[Records from a collection]
━━━━━━
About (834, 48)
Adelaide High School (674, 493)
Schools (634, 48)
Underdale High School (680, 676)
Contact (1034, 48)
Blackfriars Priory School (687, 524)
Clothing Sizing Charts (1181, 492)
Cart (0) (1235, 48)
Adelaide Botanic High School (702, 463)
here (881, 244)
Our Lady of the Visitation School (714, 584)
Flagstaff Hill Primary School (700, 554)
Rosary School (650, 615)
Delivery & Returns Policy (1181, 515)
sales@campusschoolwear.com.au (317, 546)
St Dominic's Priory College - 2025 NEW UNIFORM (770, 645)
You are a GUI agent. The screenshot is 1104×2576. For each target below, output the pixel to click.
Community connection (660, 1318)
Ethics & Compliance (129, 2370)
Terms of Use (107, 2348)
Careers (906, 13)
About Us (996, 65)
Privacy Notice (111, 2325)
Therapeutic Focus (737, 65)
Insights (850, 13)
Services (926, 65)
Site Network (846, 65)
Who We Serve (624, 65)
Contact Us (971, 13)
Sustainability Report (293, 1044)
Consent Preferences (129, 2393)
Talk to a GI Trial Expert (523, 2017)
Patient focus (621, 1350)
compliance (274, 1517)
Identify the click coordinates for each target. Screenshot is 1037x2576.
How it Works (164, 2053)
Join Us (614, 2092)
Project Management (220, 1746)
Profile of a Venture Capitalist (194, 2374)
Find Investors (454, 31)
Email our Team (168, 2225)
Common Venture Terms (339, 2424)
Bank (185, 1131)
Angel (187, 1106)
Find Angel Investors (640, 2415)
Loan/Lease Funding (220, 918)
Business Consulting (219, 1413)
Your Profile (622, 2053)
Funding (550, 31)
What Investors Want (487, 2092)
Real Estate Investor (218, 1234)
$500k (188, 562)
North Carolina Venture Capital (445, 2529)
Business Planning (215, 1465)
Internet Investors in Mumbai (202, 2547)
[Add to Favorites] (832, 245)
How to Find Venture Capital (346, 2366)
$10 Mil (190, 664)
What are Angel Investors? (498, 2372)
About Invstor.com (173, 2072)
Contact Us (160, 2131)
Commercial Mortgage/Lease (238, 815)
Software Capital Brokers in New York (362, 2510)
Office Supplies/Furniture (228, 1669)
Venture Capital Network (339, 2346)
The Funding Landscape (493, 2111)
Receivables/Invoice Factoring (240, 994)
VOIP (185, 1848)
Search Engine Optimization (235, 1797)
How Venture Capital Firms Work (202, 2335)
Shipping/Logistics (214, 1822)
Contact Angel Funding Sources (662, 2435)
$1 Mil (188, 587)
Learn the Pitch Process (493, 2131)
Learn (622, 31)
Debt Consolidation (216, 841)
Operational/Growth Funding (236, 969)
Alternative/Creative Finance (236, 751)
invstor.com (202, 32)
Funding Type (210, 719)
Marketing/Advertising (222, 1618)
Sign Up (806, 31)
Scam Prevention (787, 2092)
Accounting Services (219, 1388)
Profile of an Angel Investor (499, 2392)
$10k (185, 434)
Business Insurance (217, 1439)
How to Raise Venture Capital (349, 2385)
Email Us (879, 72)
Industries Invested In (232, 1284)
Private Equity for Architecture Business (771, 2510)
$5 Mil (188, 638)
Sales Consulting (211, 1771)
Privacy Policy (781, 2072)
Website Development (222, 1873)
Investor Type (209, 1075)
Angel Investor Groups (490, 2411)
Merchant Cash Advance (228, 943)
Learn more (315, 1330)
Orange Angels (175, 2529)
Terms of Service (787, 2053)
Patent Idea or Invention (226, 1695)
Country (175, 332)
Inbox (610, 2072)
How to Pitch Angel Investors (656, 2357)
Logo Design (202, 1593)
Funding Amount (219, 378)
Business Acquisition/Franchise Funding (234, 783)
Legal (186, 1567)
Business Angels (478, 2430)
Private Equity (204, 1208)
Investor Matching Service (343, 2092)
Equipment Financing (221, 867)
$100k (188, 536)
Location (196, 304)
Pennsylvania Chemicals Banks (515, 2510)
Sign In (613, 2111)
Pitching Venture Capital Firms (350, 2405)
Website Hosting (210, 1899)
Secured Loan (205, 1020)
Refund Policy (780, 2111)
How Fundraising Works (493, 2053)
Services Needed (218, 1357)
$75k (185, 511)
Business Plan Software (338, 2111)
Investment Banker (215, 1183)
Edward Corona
━━━━━━
◆ Work instruction ◆
In the entries above, find the line with "Funding Type (210, 719)" and the line with "Merchant Cash Advance (228, 943)", then set down exactly those two and every line between them, nothing else.

◆ Answer below ◆
Funding Type (210, 719)
Marketing/Advertising (222, 1618)
Sign Up (806, 31)
Scam Prevention (787, 2092)
Accounting Services (219, 1388)
Profile of an Angel Investor (499, 2392)
$10k (185, 434)
Business Insurance (217, 1439)
How to Raise Venture Capital (349, 2385)
Email Us (879, 72)
Industries Invested In (232, 1284)
Private Equity for Architecture Business (771, 2510)
$5 Mil (188, 638)
Sales Consulting (211, 1771)
Privacy Policy (781, 2072)
Website Development (222, 1873)
Investor Type (209, 1075)
Angel Investor Groups (490, 2411)
Merchant Cash Advance (228, 943)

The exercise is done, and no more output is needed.